Na velha casa de Agatha em
Devon -a bela e mágica Greenway House, uma casa branca,
quadrada, da era georgiana,
cercada de árvores retorcidas-
havia salas e mais salas repletas
de papéis, baús contendo montanhas de cartas, guarda-roupas que abrigavam casacos de
pele ainda enfeitados por um
leve traço de perfume, caixas
contendo trajes de batizado, livros de recortes, álbuns fotográficos.

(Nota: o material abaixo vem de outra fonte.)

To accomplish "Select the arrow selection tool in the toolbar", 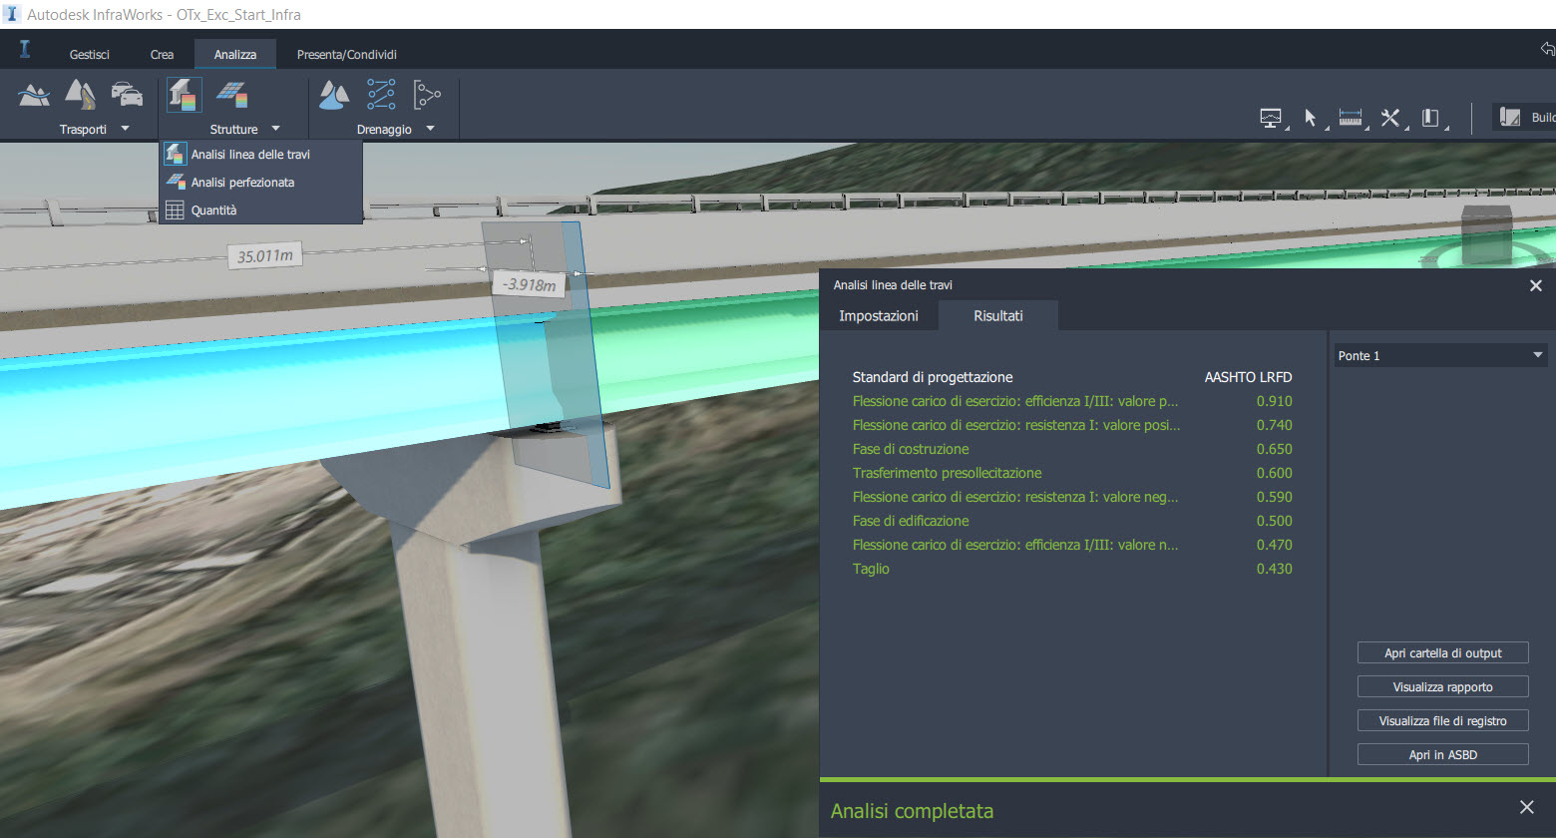I will pyautogui.click(x=1312, y=117).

Fui à casa pela primeira vez
para ser apresentada a Rosalind, filha de Agatha, ocasião
maravilhosa, mas fonte de
grande ansiedade. Quando Rosalind morreu, em 2004, seu filho, Matthew, me deu acesso a
tudo que a casa continha.
O amoroso desmazelo das
memórias acumuladas era
pungente -em especial a pasta,
marcada pelas iniciais de Agatha, na qual ela guardava as cartas que lhe foram escritas por
Archie Christie, com quem se
casou em dezembro de 1914 e
por conta de quem, 12 anos
mais tarde, sofreria um colapso
nervoso e desapareceria.
Pela primeira vez percebi
que aquilo que uma pessoa preserva, aquilo que mais tarde se
torna "material" para um biógrafo, tem significado não só intrínseco mas também ainda
por existir.
De 1926 até sua morte, quase
50 anos mais tarde, Agatha
guardou as cartas de amor de
Archie. Elas eram mais que material para meu trabalho. Diziam algo mais que as palavras
que continham. Lendo-as, segurando-as nas mãos, senti a
história de meu livro começando a surgir. Na medida em que
isso é possível, tentei fazer dele
a história de Agatha.
A íntegra deste texto saiu no "Independent". Tradução de Paulo Migliacci.